··· Input data ···

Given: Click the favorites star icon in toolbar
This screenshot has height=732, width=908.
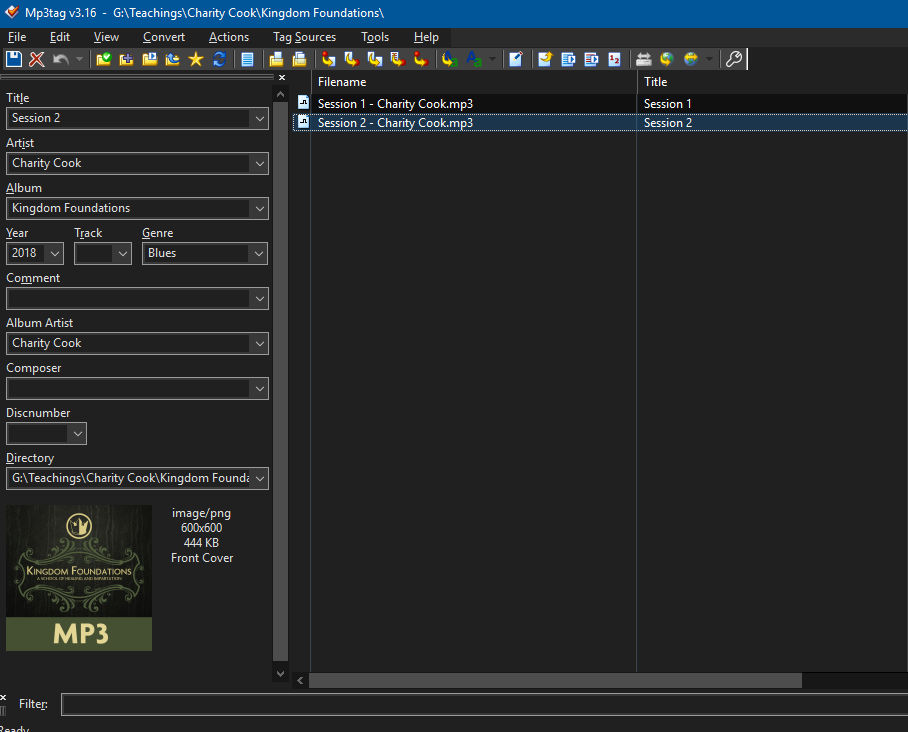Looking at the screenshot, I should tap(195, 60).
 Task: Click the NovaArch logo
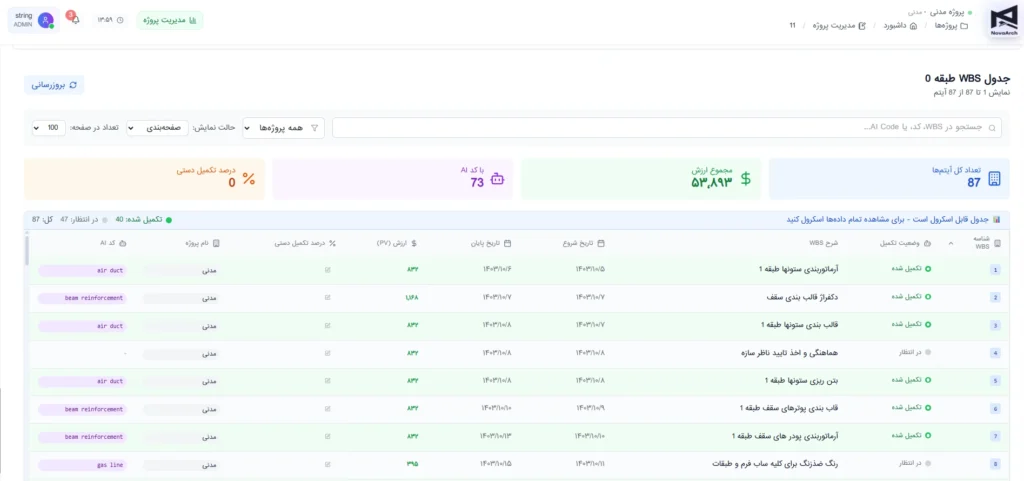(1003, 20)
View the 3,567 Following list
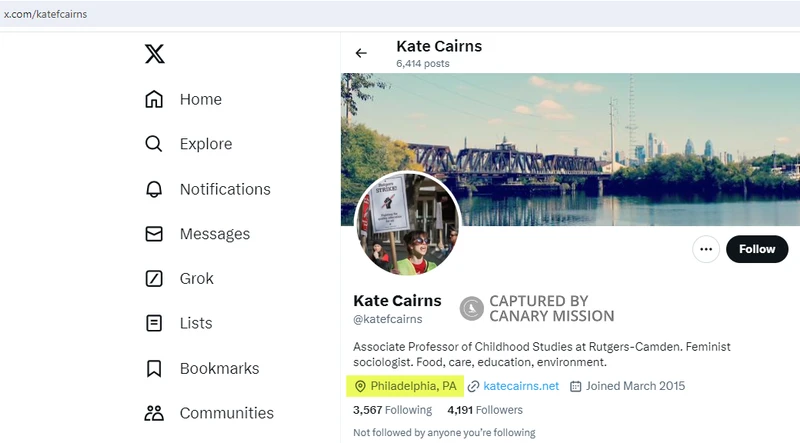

···
··· Input data ···

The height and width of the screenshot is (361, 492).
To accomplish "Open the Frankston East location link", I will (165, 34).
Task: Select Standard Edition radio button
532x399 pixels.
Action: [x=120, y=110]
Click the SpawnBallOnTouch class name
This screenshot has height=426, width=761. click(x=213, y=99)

···

With pictures omitted, repeat the entries above word for word from the line holding "Task: Click the NovaArch logo" down to the line holding "View the 3,567 Following list", keeping both of those lines.

**Solution:**
 Task: Click the NovaArch logo
(1003, 20)
View the 3,567 Following list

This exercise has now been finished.